Expect provincial spending cuts to make matters worse

Posted on October 25, 2009 in Governance Debates, Social Security Debates

TheStar.com – Ontario – Expect provincial spending cuts to make matters worse
Published On Sat Oct 24 2009.   By Thomas Walkom National Affairs Columnist

The most talked-about news from Ontario Finance Minister Dwight Duncan’s economic update is that the government expects a $24.7 billion deficit this year. The most important news, which received little media attention, is that Queen’s Park now predicts the province’s unemployment rate to stay above 9 per cent for at least three years.

The two are related. Ontario’s deficit – the shortfall between what the government brings in and what it spends – is high because, with so many out of work, the government collects much less tax revenue.
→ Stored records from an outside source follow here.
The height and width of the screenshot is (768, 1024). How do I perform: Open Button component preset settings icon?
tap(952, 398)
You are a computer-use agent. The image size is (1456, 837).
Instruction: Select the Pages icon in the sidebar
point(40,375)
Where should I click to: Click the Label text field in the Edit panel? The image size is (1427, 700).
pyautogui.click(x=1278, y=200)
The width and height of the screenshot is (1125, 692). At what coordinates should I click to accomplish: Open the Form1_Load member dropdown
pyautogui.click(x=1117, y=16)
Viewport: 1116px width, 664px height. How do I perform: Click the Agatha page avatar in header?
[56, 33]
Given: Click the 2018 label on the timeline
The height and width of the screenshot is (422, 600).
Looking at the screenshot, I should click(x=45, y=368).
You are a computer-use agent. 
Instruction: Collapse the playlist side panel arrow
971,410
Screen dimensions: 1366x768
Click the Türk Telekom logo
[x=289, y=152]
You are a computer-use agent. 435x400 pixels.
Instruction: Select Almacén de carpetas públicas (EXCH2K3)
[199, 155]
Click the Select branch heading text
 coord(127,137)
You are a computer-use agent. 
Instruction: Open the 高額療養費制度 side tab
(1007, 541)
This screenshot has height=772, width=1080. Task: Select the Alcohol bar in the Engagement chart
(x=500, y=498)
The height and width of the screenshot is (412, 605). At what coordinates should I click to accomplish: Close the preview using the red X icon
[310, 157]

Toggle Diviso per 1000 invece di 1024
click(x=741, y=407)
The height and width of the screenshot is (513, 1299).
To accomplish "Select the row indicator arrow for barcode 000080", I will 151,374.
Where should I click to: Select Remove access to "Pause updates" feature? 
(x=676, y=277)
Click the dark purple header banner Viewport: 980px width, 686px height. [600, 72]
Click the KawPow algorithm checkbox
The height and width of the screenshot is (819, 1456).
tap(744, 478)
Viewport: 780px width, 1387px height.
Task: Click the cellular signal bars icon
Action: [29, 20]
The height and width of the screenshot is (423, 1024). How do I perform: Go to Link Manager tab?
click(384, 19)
Most important, any ill-advised attempt to reduce deficits by slashing government spending is bound to make unemployment (and ultimately the government’s fiscal problem) worse.

I think Duncan understands this in an instinctive way. He does hail from recession-ravaged Windsor.

But if history is any guide, business bigwigs and their media friends will press him ceaselessly for cuts to what they call wasteful spending, by which they mean public service wages and programs for the poor. They will almost certainly never advocate the other solution to shortfalls – tax hikes.

In fact, until employment starts to seriously bounce back, neither would be a good idea.

This is not to say deficits don’t matter. They do. Any shortfall creates new costs, in the form of interest payments that taxpayers ultimately have to cover.

But deficits should be kept in perspective. In absolute terms, this one sets an Ontario record. But at 4.4 per cent of the provincial economy, its relative size is about the same as it was in 1992-93, during the depths of the last slump.

Compared to normal times, that’s high. But it’s not astronomical.

Still, Duncan says he plans to do something soon to balance the books – without making the mistakes committed by the Bob Rae New Democrats in the early ’90s and the Mike Harris Tories later.

Contrary to popular perception, Rae’s crucial error, after a brief fling with stimulus spending, was to pay too much attention to the deficit. His tax hikes and spending cuts made matters worse.

Conversely, and equally counterintuitively, Harris’s key fiscal mistake was to worry too little about the deficit. Taking office at the onset of a boom, he could have eradicated the shortfall. Instead, he spent most of his efforts shifting money from the poor (via welfare cuts) to the better-off (via tax cuts). Deficits continued apace for another five years.

The real lesson of the Rae-Harris period is that governments should not fret overly about deficits until employment is cooking again.

But this may not be the lesson Duncan has drawn. He and Premier Dalton McGuinty are more likely to follow the more orthodox approach suggested by TD Bank chief economist Don Drummond. (Duncan referred approvingly to him several times on Thursday.)

Drummond, as he told me in an email, argues that Ontario should, in inflation-adjusted terms, reduce spending per capita and, in particular, institute unspecified health reforms aimed at saving money. Such arguments will probably carry weight with McGuinty.

So expect significant cuts next year. They almost certainly would make matters worse. But the political pressure to eliminate deficits promises to be intense even though, in the grand scheme of things, this one doesn’t matter that much.